**EXCERPT TO READ**:
......

Site 5: Forest Park
on the
St. Louis Sundial Trail

Forest Park, the location in St. Louis of the 1904 World's Fair, is a large city park containing many attractions for St. Louis residents and visitors. A zoo, outdoor theater, art museum, history museum, science center, ice-skating rink, and golf courses are among its attractions. The Jewel Box, pictured at the right, occupies 17 acres in Forest Park.  It was built by the City of St. Louis in 1936. Special flower shows are held in it several times each year.  Two sundials are located near the Jewel Box.  One is a large vertical sundial situated in a flower garden to the East. The other is at the South entrance, as seen in the picture.

The large sundial is pictured at the left.  The following description of it is taken from a brochure published by the St. Louis Department of Parks, Recreation, and Forestry: "Korean War Memorial. Sundial designed by Mel Meyer, SM. Installed in 1989. Stainless steel. In 1951, a floral clock was installed in Forest Park near the Jewel Box as a memorial for those who served during the Korean War. Deterioration and mechanical problems caused that memorial to be decommissioned in 1985 [see picture below]. A new memorial, an eight-foot stainless steel sundial, was designed to replace it. The new memorial was surrounded by plantings of viburnum, ivy, and barberry."  The picture at the right of the floral clock that was replaced in 1951 appears on page 218 in the 1986 book Forest Park by Laughlin & Anderson (Missouri History Museum Library, STL 711 F76L).  The caption with the picture is "The floral clock in the Jewel Box gardens.  Below the clock, flowers formed the inscription 'Hours and flowers soon fade away.' "
      The photograph of this Korean War Memorial sundial was taken on May 29, 2000 at 3:30 p.m. CDT. The height of the gnomon is 85 inches, and the length of the gnomon's base is 106 inches, so an arctangent calculation has the gnomon inclining 38.7o to the its base. The width of the gnomon is 3.5 inches. The dial appears to face directly south.   A plaque near the sundial has the following inscription.

 

 

IT'S ABOUT TIME
This unique sculpture is a precise sundial.

......

**GIVEN INFORMATION**:
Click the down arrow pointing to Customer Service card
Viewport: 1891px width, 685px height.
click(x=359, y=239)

......

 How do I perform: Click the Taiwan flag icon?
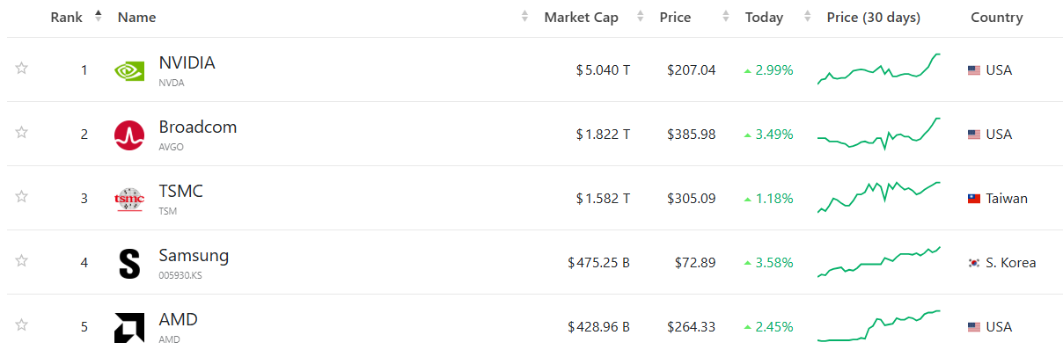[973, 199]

......

Write out the passage of the Forest Park sundial text that begins at the words "Site 5: Forest" and stops after "in the picture.", switching every "Jewel Box" to "Flower House".

Site 5: Forest Park
on the
St. Louis Sundial Trail

Forest Park, the location in St. Louis of the 1904 World's Fair, is a large city park containing many attractions for St. Louis residents and visitors. A zoo, outdoor theater, art museum, history museum, science center, ice-skating rink, and golf courses are among its attractions. The Flower House, pictured at the right, occupies 17 acres in Forest Park.  It was built by the City of St. Louis in 1936. Special flower shows are held in it several times each year.  Two sundials are located near the Flower House.  One is a large vertical sundial situated in a flower garden to the East. The other is at the South entrance, as seen in the picture.